** Exercise inputs **
= = = = =

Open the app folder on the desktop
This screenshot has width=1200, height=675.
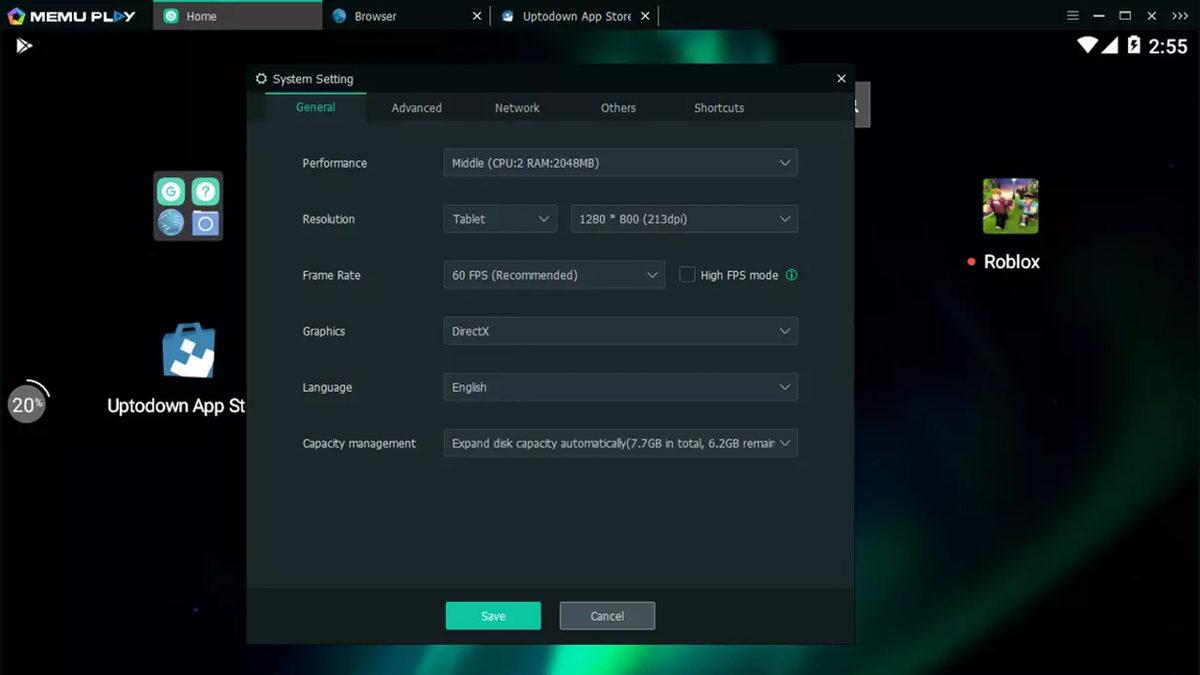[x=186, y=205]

= = = = =

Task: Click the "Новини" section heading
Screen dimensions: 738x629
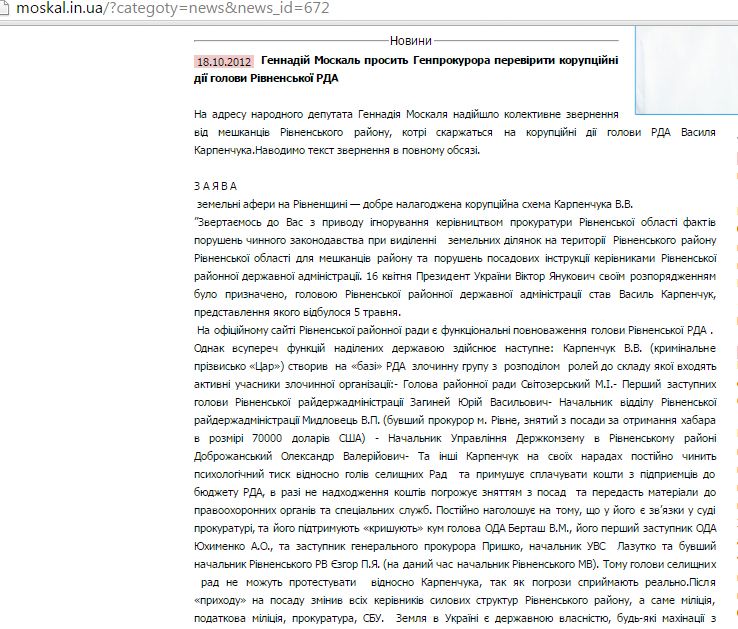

= = = = =

Reproducing the whole listing above is not the task. Copy exactly only the lines from the one with "Task: Click the" to the one with "Screen dimensions: 738x629", both kept.

Task: Click the "Новини" section heading
Screen dimensions: 738x629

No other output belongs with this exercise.